Eigentlich ist die Geschichte sehr einfach. Fast zu einfach. Im Jahr 1928 steht ein Mann im New Yorker Regen und blickt hinauf zur Fassade eines Hauses, an dem der Schriftzug des Verlags „Charles Scribner’s Sons“ steht. Nicht die reichste Adresse, aber für den, der im Regen steht, eine letzte Hoffnung. Es ist der 28-jährige, bisher ungedruckte Schriftsteller Thomas Wolfe.

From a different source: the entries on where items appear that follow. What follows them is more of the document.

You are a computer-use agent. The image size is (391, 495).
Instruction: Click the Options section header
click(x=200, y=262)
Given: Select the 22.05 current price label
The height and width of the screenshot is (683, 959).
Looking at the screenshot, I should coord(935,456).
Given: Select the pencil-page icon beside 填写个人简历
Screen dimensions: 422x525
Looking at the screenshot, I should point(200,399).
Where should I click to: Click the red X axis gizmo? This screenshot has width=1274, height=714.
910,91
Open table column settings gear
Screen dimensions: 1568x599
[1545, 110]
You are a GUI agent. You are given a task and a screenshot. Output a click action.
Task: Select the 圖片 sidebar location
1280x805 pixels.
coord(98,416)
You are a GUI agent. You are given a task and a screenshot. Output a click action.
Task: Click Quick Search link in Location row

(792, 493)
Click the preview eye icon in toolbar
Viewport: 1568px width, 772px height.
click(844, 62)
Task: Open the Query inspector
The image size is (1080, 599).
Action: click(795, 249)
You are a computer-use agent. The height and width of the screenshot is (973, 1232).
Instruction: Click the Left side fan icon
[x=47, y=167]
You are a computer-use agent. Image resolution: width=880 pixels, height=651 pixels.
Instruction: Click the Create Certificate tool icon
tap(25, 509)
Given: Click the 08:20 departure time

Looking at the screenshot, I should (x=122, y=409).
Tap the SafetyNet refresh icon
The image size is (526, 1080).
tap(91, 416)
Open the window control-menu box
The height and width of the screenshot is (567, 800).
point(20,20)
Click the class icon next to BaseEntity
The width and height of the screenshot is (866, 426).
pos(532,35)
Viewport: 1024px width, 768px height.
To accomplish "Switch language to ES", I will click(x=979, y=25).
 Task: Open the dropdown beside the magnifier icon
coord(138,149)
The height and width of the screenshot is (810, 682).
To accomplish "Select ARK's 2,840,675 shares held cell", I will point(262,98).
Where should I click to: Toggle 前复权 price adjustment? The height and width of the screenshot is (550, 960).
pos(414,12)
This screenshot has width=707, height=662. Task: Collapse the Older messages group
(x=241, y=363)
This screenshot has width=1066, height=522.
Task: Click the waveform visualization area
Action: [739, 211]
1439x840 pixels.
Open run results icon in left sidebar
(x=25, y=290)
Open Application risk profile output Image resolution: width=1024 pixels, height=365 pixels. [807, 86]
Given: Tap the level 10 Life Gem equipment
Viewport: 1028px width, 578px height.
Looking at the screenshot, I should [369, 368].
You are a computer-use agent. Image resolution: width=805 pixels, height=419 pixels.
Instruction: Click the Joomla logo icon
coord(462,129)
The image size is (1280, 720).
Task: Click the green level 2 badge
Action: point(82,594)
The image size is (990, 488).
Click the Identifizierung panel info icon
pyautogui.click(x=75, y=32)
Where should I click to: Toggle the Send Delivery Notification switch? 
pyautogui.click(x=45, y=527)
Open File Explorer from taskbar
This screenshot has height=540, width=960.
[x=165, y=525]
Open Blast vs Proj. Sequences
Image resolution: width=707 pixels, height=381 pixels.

Drinnen in seinem verrauchten Verlagskontor sitzt Mister Perkins, der Lektor, und liest. Er macht Striche und Anmerkungen in Manuskripten, das ist sein Alltag – wenngleich er ein bisschen mehr ist als nur eine graue Kanzleilesemaus. Hat er doch so schon F. Scott Fitzgerald oder Ernest Hemingway zu ihren ersten Büchern verholfen. Da haut ihm das Schicksal namens Verlagspost tausend Seiten Typoskript auf den Tisch.

Der Packen hat es in sich

Das wäre noch immer nicht furchtbar spannend. Denn natürlich ist klar, dass es dieser Packen in sich hat. Der Lektor residiert in einer Vorortvilla, neuenglischer Kolonialstil im weitläufig Grünen, mit Gattin und fünf entzückenden Töchtern. Die freilich kriegen wenig ab von Dads Aufmerksamkeit, weil Perkins bereits während der feierabendlichen Zugfahrt heraus aus Manhattan begonnen hat, sich im Sirenengesang jenes engzeilig geschriebenen Romantyposkripts mit dem nicht eben umwerfenden Titel „O Lost“ zu verlieren. Um den Autor Thomas Wolfe zu gewinnen.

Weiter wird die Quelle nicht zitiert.